Meisler M H, Sprunger L K, Plummer N W, Escayg A, Jones J M
Department of Human Genetics, University of Michigan, Ann Arbor 48109-0618, USA.
Ann Med. 1997 Dec;29(6):569-74. doi: 10.3109/07853899709007484.
Analysis of the molecular defects in mouse mutants can identify candidate genes for human neurological disorders. During the past 2 years, mutations in sodium channels, calcium channels and potassium channels have been identified by positional cloning of the spontaneous mouse mutants motor endplate disease, tottering, lethargic and weaver. The phenotypes of four allelic mutations identified in the sodium channel gene Scn8a range from ataxia and muscle weakness through severe dystonia and progressive paralysis, indicating that human mutations in this gene could be associated with a variety of clinical syndromes. Mutations of the calcium channel subunits beta 4 in the lethargic mouse and alpha 1A in the tottering mouse have specific effects on cerebellar function. Targeted mutation of ligand-gated ion channels has also been used to generate new models of neurological disease. We will review these recent achievements and their implications for human neurological disease. The mouse studies indicate that mutations in ion channel genes are likely to be responsible for a broad spectrum of clinical phenotypes in human neurological disorders.

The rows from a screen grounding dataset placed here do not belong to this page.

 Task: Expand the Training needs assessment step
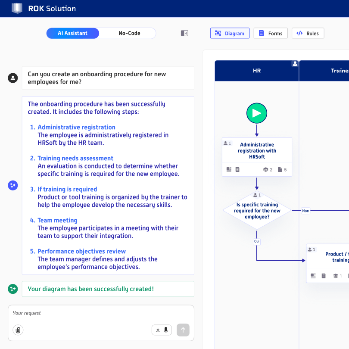coord(75,158)
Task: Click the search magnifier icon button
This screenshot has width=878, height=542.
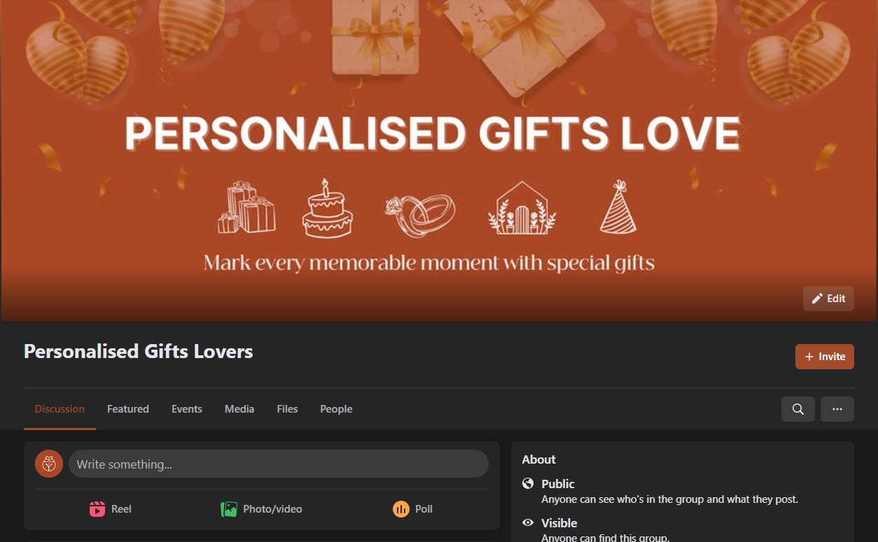Action: pos(797,409)
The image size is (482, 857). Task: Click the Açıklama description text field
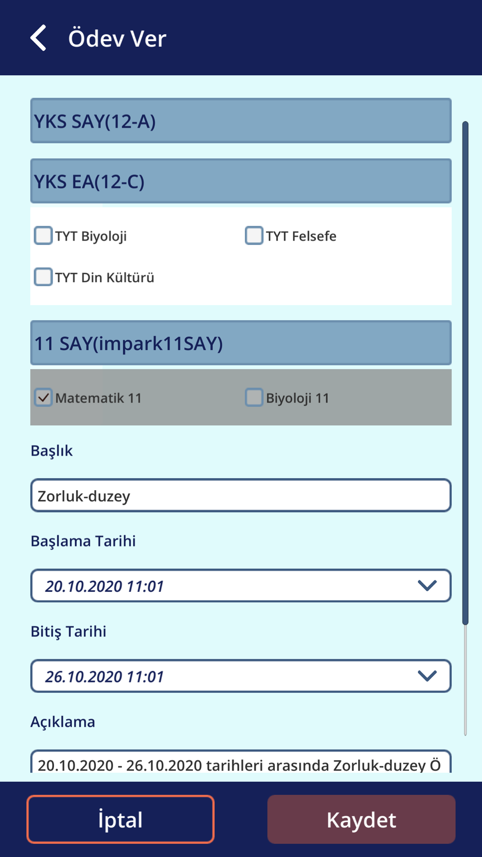tap(241, 762)
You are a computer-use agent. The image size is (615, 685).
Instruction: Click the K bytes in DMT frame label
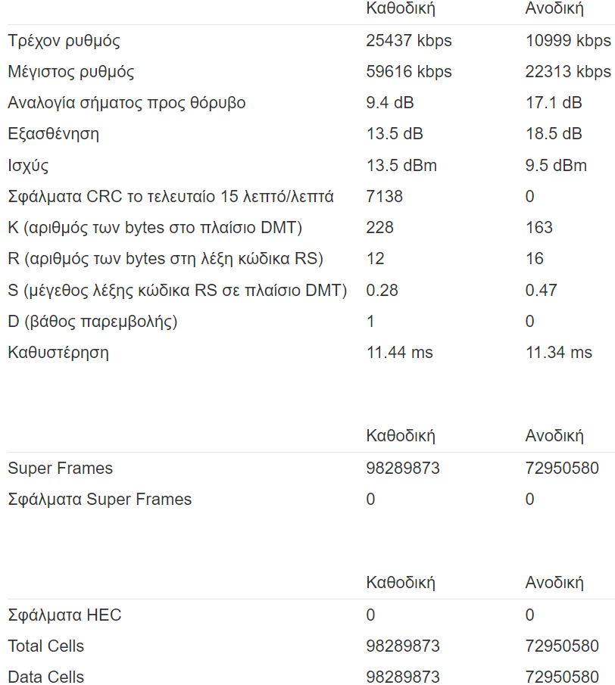pyautogui.click(x=155, y=228)
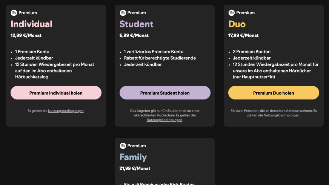Image resolution: width=329 pixels, height=185 pixels.
Task: Open Nutzungsbedingungen link under Student plan
Action: click(x=164, y=120)
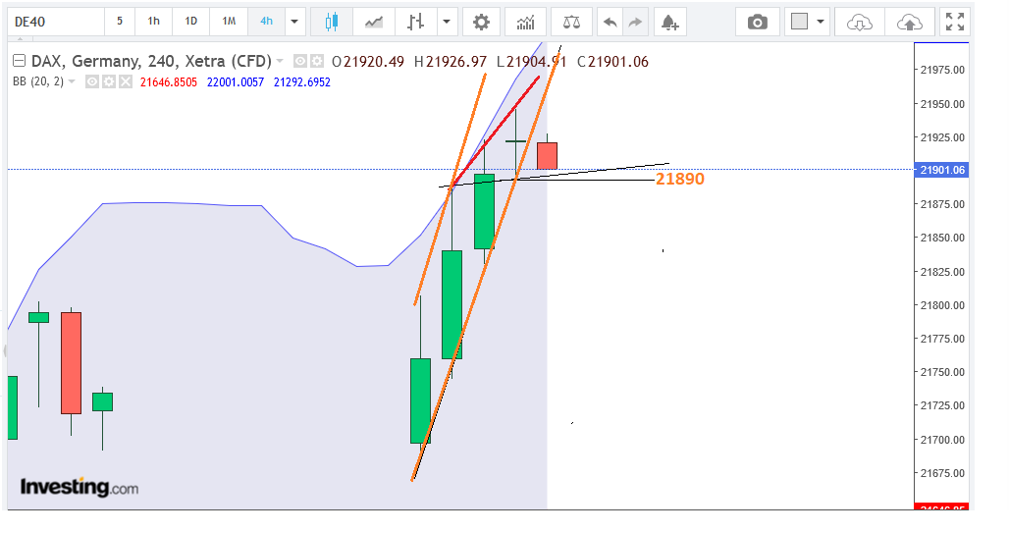Click the compare symbols scale icon
The height and width of the screenshot is (533, 1009).
click(570, 22)
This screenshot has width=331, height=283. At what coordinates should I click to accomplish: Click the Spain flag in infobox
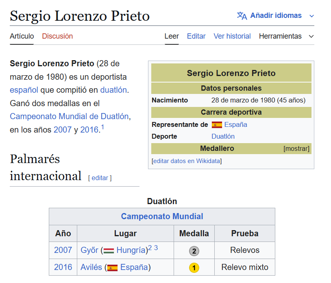(217, 125)
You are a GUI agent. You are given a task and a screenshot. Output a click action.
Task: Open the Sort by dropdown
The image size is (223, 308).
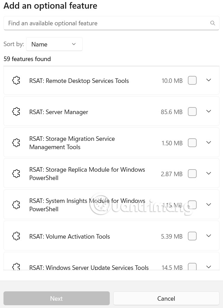click(54, 44)

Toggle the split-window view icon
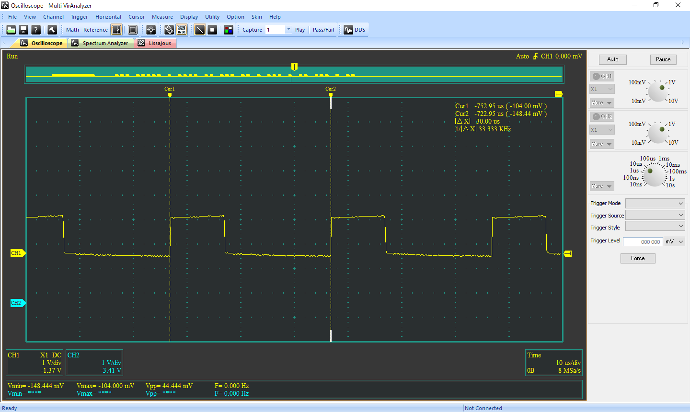pyautogui.click(x=116, y=30)
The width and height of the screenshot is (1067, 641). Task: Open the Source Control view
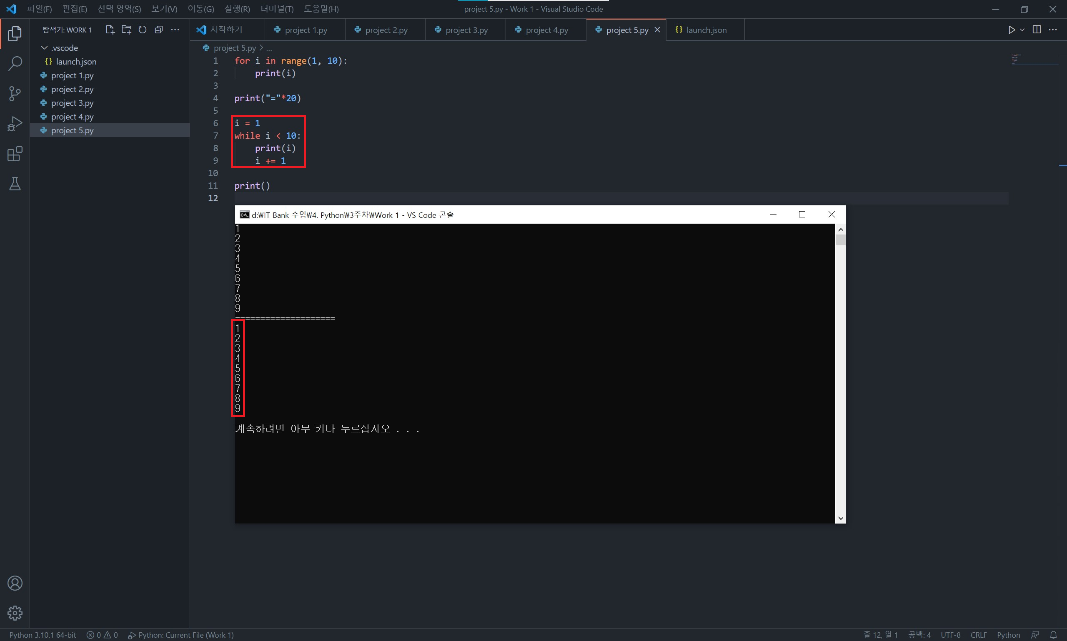[x=15, y=93]
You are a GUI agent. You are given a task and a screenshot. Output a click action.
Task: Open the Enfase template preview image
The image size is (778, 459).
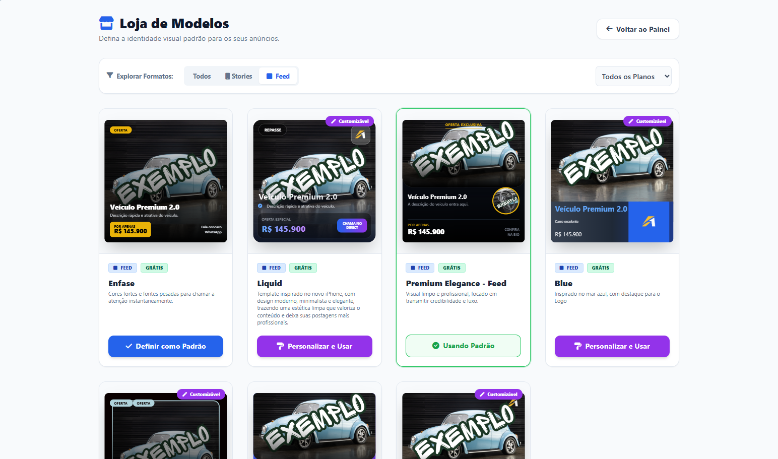click(x=166, y=181)
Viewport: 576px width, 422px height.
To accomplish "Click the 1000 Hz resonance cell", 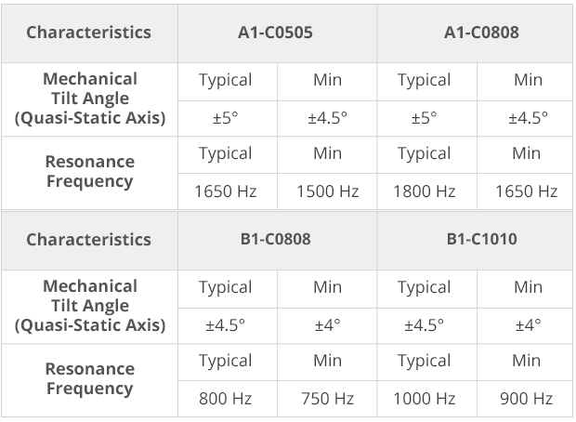I will point(426,399).
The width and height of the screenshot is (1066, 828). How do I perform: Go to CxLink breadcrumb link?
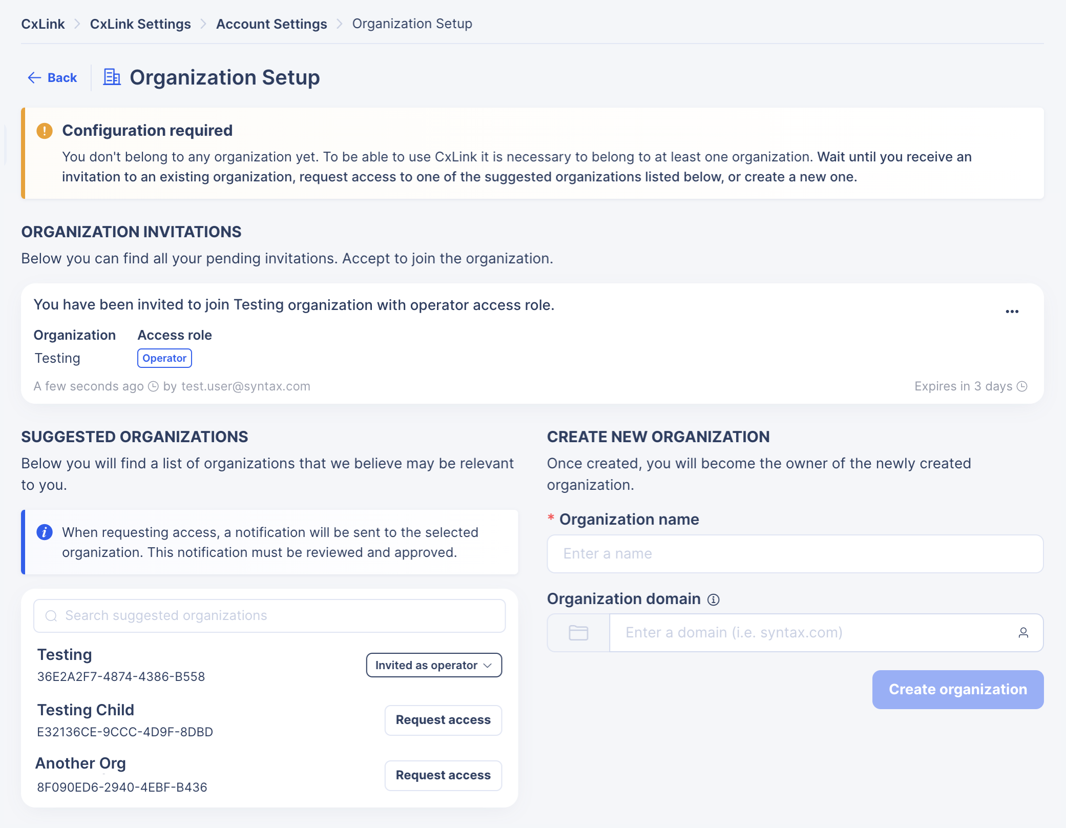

对小鼠突变体分子缺陷的分析能够鉴定出人类神经疾病的候选基因。在过去两年里,通过对自发小鼠突变体运动终板病、蹒跚症、嗜睡症和韦弗氏症进行定位克隆,已确定了钠通道、钙通道和钾通道中的突变。在钠通道基因Scn8a中鉴定出的四个等位基因突变的表型范围从共济失调和肌肉无力到严重肌张力障碍和进行性麻痹,这表明该基因的人类突变可能与多种临床综合征相关。嗜睡小鼠中钙通道亚基β4和蹒跚小鼠中α1A的突变对小脑功能有特定影响。配体门控离子通道的靶向突变也已用于生成神经疾病的新模型。我们将回顾这些最新成果及其对人类神经疾病的影响。小鼠研究表明,离子通道基因的突变很可能是人类神经疾病广泛临床表型的病因。